Much like the Coupe, there aren’t any rear seats, but the boot is massive for a two seater rag top. That being said, although the roof doesn’t eat up the space when it’s folded away, it’s still quite shallow, so you’ll struggle to fit taller items in there.
Under the skin, it’s almost identical to every Mini on sale bar the Countryman (the 4×4 Mini). However, it does pay dividends – the Mini Roadster is still a hoot to drive, with a darty front end and substantial amounts of grip. There’s also the added bonus of lowering the roof, so you can enjoy the thrills of drop-top motoring.
However, it’s not all brilliant. To cope with the lack of a fixed roof, the rear suspension is much stiffer than on the Coupe – an already firmly sprung car – so the ride gets fidgety and bouncy on rougher roads. It’s also not that refined with the fabric top up or down, with some complaints about wind noise.
Just like the Coupe, there is a lack of rear visibility, thanks to the roll-over hoops and the self-raising rear spoiler.
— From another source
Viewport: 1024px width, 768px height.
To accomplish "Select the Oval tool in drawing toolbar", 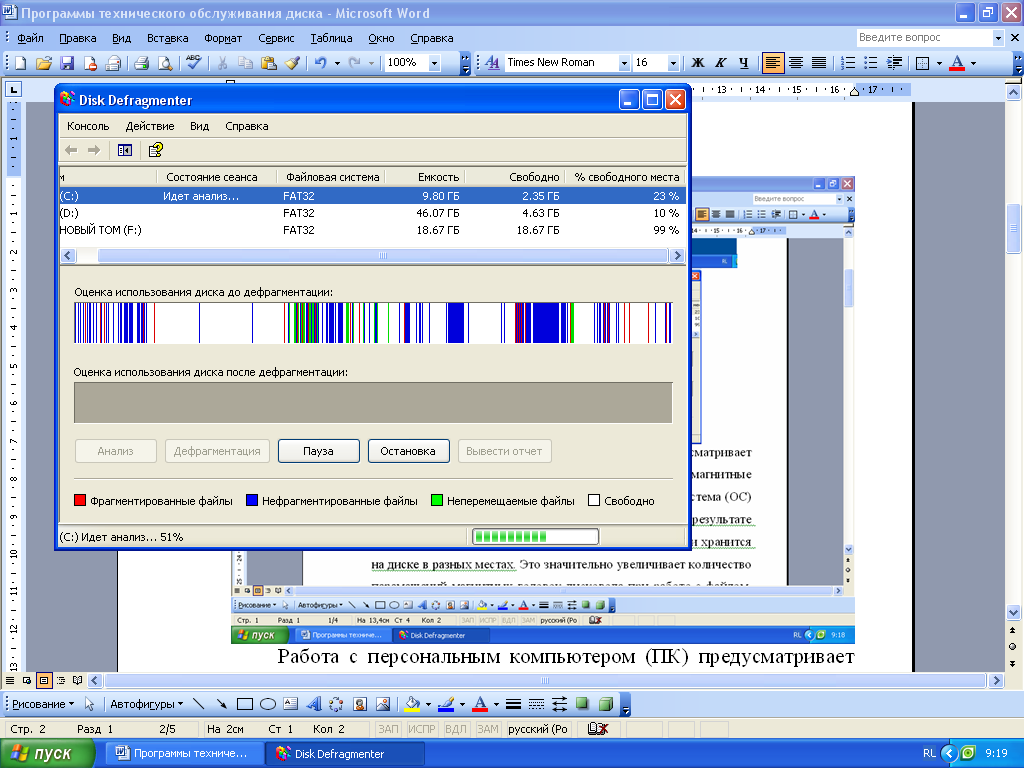I will (267, 703).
Apart from the raucous John Cooper Works model, all the Roadster variants can come with a six-speed automatic gearbox. It’s a fairly decent unit that works quite well, but critics reckon that the stick shift suits the car’s sporty character better.
The Roadster range only has two different engines on offer – a 1.6 turbo petrol in three states of tune and a 2.0 diesel. The entry-level petrol is the Cooper (121hp), then there’s the more powerful Cooper S (181hp) and finally the really quick John Cooper Works (208hp) model. The 141hp Cooper SD is the only diesel currently on sale.
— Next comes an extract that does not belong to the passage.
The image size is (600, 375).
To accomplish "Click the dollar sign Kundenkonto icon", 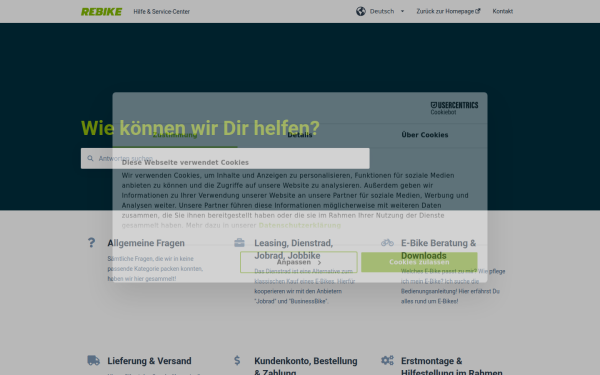I will 237,360.
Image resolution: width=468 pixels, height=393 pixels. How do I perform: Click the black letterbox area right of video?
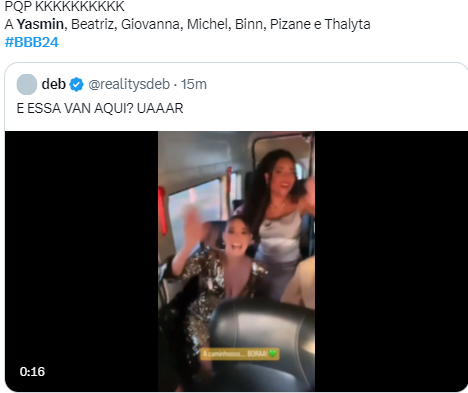pos(391,261)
If you’ve been browsing the Mini pages on carwow, this will all seem somewhat familiar – most units are shared with the Coupe, Paceman and Countrymen. This means that, as usual, the Cooper SD offers almost as much pace as the Cooper S and significantly better fuel economy, so it’s the everyday choice. But no-one will listen and they’ll flock to the vocal Cooper S instead – and why not? It’s a belting engine and 47mpg isn’t anything to be ashamed of. The JCW offers silly performance, but then the price is pretty daft too.
The Roadster hasn’t been tested by Euro NCAP, but it’s based on the old second-generation hatchback, which was rated in 2007. This means that the Roadster’s safety score is inferred from the hatch’s, but it’s a good rating and there’s reasons to be satisfied that the two-seat droptop will be a safe car.
There are a big bundle of electronic aids as in the hatch. Traction control and stability control are both standard, alongside cornering brake control and ABS with electronic brake force distribution. Add in six airbags for the two occupants and the Roadster should be a safe little cabriolet.
Being a Mini, it’s competitively priced, and has enough of a premium look and feel to tempt people away from rivals such the notably more expensive Audi TT Roadster. It’s also fairly well specified and is relatively cheap to run.
There are plenty of options that can increase the price of the Roadster, so be aware that what starts out as a well-priced car can easily cost a lot more once you’ve chosen options. The entry level Cooper is about the same price as the more driver-focused and very capable Mazda MX-5, but will beat the sector-defining entrant on fuel economy and running costs.
Overall, the Mini Roadster is a decent car that’s sure to be another huge hit for the brand. Its cheeky looks and funky interior make up a substantial part of the car’s appeal, alongside its dynamic abilities. The firm ride and less-than-perfect refinement are notable negative points, unless you’re completely sold on the Mini Roadster.
The Mini Convertible looks similar, is less money and almost as much fun but lets you have two extra friends with you. Unless you’re completely sold on the Mini Roadster, that’s the model we’d recommend.